At its "Maximum Viewing Distance" 5,893,280.179 km or 5893280.179 / 149.598 X 10$$⁶ = 0.03939411 AU, no detail smaller than 20 km can be resolved. A second object of the same size must be separated from the first object by a distance of 20 km in order for both objects to be distinguished as two separate objects from this distance. The larger the object, the farther the Maximum Viewing Distance.
Beyond this distance the astroid may be seen as a point source of light. Here the surface detail disappears but the object's reflected light remains visible.

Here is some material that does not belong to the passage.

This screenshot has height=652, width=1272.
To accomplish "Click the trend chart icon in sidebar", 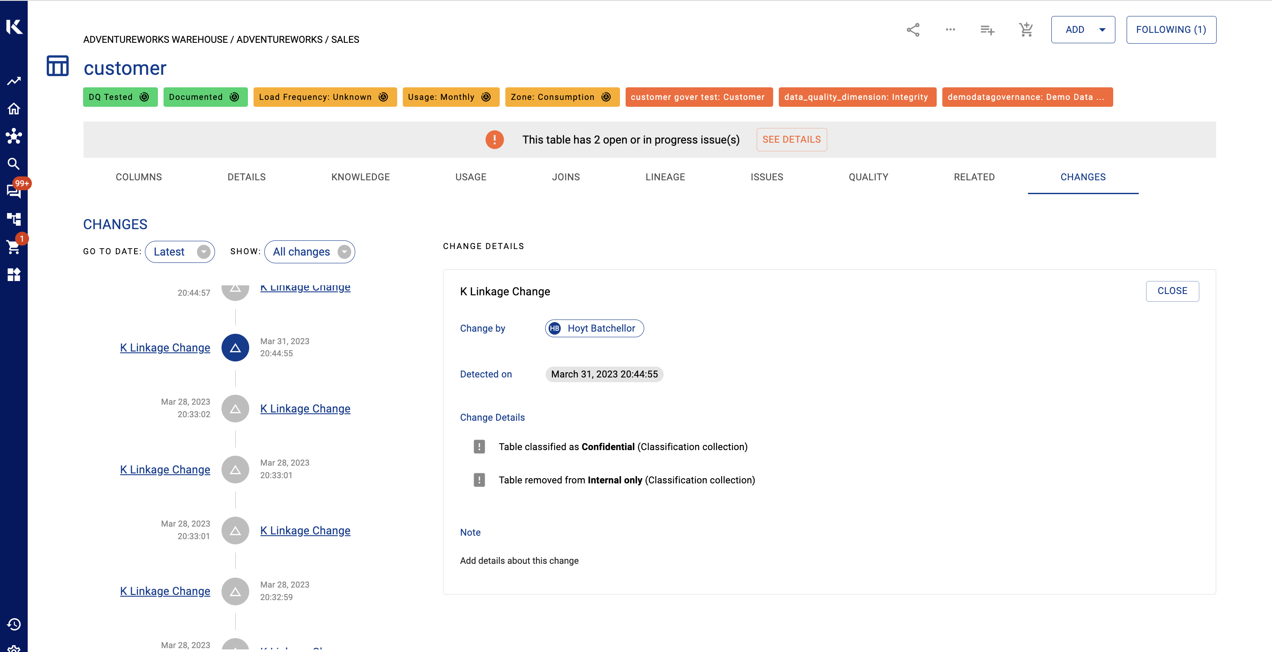I will [14, 81].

All telescopes have three powers: Light Gathering Power, Resolving Power, and Magnifying Power. The maximum practical Magnification is limited to a telescope's Resolving Power. Since the telescope's Resolving Power is limited to 0.7 arc sec., and since this is the equivalent Resolving Power of a 6.75" Space based telescope, the maximum magnification used should not exceed 2 * (25.4 * 6.75) = 342.9 X because any larger magnification will fail to reveal any new detail.

Light Gathering Power is the only power truly limited by the size of the objective in ground based telescopes. The larger the better. Here the telescope's Full Aperture forms the light gathering area whether or not the entire aperture is useful in forming a coma free image. In this regard, there is no difference between a true parabolic reflector and a paraboloid. This power is calculated as LG = (A / p)$$² where A is the telescope's aperture in millimeters, and p is the entrance pupil of a dark adapted human eye.  Thus all my 14" telescopes have an LG that is (14 * 25.4 / 7)$$² = 2580.64 X brighter than the unaided eye.
When you look into a telescope for the first time, you see thousands of stars that were not visible before. It is very impressive, and it is the Light Gathering Power that impresses most.  Now we need to know how bright an object must be to be detectable at any given distance from by my telescope. I don't need to see the object as long as I can glimpse its reflected light.